President Uhuru Kenyatta has said his government will defend media freedom.
The President said the Jubilee government will implement policies, programs and initiatives that promote freedom of the media to ensure that it discharges its mandate effectively.
"My government will fight any attempts to gag the media or any other action that will cripple its operations," the President said when he opened the Media Council of Kenya Regional Journalists’ Convention at the Kenyatta International Conference Centre (KICC), Nairobi Thursday.
He noted that the government will fast track four Bills geared towards entrenching media freedom in the country so that they are debated and enacted by Parliament within the timelines set by the Constitution.
“We expect the media to be at the forefront in educating, and informing Kenyans so that they hold the government to account from an informed point of view,” Mr Kenyatta stated while applauding the media for the professional manner in which it covered the last General Election.
He, however, urged media to uphold the highest standards of professionalism as they discharge their duties.
"We expect the media to remain free, fair and objective,” Mr Kenyatta said.
"The sense of responsibility in the media must expand to social media and other emerging forms of media," he said.
Mr Kenyatta promised that the government will review the digital signal distribution structure to ensure that it is not monopolizsd by one or two companies at the expense of other players in the media industry.
“To my government, the media is too important sector to be left to one player,” Mr Kenyatta stated. He was responding to concerns expressed by the Media Council of Kenya chairman Joseph Odindo that only two companies with close links to the government had been given digital broadcast licences at the expense of the local broadcast media.
Mr Odindo had called for the government’s intervention to ensure that a third company is also licensed to cater for the interests of local broadcast media saying the matter was causing a lot of disquiet within the local media industry.
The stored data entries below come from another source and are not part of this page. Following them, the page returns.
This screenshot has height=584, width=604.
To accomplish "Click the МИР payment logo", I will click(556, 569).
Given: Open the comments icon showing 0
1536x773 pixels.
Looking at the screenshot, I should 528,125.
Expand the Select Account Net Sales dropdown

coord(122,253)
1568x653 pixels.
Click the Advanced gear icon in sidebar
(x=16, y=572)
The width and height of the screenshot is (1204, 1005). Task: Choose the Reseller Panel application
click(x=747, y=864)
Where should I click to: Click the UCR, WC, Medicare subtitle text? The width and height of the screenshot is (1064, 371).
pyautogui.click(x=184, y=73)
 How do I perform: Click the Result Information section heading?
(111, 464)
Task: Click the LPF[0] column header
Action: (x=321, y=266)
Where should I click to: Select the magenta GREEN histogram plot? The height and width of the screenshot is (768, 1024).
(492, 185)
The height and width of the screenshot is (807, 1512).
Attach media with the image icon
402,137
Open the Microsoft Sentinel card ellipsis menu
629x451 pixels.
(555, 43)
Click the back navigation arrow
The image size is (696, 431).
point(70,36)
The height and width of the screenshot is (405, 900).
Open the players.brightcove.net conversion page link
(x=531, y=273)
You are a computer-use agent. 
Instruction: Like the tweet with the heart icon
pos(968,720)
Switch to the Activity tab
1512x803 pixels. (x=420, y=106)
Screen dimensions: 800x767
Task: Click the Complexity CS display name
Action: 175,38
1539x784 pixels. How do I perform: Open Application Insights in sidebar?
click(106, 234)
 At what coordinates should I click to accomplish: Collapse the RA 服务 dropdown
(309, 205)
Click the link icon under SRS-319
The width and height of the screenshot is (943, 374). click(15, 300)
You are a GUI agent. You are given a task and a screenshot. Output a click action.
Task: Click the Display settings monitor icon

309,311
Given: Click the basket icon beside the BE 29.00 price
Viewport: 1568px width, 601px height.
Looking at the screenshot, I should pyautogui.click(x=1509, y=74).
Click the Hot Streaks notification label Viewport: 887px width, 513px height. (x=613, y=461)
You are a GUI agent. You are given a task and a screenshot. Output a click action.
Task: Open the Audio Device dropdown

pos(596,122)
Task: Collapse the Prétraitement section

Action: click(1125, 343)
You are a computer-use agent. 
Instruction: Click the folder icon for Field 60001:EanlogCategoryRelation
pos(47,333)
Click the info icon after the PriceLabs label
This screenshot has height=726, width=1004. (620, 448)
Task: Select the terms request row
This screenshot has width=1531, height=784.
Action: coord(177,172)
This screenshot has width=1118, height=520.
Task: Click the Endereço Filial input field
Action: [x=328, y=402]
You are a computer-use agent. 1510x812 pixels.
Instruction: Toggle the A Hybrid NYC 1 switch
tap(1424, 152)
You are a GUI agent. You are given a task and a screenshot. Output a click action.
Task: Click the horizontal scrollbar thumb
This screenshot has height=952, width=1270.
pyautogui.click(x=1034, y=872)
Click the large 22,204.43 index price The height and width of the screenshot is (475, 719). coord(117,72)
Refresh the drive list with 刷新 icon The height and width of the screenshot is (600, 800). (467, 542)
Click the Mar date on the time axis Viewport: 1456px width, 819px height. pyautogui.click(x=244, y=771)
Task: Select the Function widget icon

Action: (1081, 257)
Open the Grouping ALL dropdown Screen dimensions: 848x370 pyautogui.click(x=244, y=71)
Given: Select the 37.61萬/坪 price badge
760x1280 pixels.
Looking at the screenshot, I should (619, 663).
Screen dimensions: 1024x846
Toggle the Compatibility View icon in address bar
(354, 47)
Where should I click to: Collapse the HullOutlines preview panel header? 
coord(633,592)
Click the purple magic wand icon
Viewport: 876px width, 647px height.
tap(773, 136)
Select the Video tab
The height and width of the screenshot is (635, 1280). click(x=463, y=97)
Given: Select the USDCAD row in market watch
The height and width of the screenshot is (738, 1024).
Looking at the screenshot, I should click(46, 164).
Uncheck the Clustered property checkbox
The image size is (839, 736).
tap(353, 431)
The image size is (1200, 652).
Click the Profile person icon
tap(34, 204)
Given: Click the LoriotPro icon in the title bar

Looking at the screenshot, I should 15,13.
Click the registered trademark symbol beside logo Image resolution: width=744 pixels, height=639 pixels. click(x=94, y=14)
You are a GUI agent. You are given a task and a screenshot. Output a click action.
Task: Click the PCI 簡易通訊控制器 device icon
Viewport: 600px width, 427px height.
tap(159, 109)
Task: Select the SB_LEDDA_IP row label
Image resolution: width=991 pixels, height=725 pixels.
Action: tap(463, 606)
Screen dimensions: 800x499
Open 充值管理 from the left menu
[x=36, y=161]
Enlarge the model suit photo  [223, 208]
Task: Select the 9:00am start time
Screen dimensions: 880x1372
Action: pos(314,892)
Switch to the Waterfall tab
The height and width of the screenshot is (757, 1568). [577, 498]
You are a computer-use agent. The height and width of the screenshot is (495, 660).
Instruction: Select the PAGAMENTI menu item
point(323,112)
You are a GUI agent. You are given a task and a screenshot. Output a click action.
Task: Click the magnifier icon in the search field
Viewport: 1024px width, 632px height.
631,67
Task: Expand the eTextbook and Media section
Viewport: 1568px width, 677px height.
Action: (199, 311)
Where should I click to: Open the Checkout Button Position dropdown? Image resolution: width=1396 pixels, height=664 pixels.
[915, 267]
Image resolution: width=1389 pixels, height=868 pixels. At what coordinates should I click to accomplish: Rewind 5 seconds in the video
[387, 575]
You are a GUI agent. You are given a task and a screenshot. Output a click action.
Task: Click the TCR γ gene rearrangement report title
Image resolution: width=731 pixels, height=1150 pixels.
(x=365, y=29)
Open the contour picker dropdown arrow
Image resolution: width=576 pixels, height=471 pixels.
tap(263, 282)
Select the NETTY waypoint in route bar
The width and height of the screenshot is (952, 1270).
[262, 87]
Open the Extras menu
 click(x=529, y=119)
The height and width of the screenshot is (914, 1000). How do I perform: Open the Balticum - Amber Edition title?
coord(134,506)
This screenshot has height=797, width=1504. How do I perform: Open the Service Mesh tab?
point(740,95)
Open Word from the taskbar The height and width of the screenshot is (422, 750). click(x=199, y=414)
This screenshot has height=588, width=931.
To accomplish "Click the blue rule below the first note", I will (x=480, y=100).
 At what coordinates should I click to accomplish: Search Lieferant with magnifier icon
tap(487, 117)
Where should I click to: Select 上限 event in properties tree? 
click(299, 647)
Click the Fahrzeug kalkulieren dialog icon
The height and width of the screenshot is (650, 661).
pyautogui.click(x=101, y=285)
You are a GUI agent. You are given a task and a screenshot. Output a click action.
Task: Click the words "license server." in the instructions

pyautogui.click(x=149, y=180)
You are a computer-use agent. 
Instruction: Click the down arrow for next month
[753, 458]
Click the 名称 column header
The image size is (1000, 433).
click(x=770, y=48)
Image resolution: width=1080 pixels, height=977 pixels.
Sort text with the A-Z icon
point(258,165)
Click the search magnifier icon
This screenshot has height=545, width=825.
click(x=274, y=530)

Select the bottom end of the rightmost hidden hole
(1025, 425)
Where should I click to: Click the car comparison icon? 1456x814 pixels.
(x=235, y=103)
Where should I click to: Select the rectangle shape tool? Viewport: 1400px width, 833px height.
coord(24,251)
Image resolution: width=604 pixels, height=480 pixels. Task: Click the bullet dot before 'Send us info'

The Media Owners Association chairman Kiprono Kittony defended local media against accusations that it was heavily censored in its coverage of the last elections.
He instead noted that the media had deliberately set out to protect national interests in is election coverage to avoid a repeat of the violence that rocked the country following the disputed 2007 election.
“The media decided to put the interests of the nation first, there was no censorship at all,” Mr Kittony said.
The two-day convention is part of the World Press Freedom Day activities and will focus on Media Regulation in Africa, Safety and Protection of Journalists and Professionalism in the industry.
Participants comprise media practitioners, trainers and policy makers from Kenya, Tanzania, Uganda, Rwanda, South Sudan, South Africa, Somalia and Burundi with other speakers coming from, Europe, America and Asia.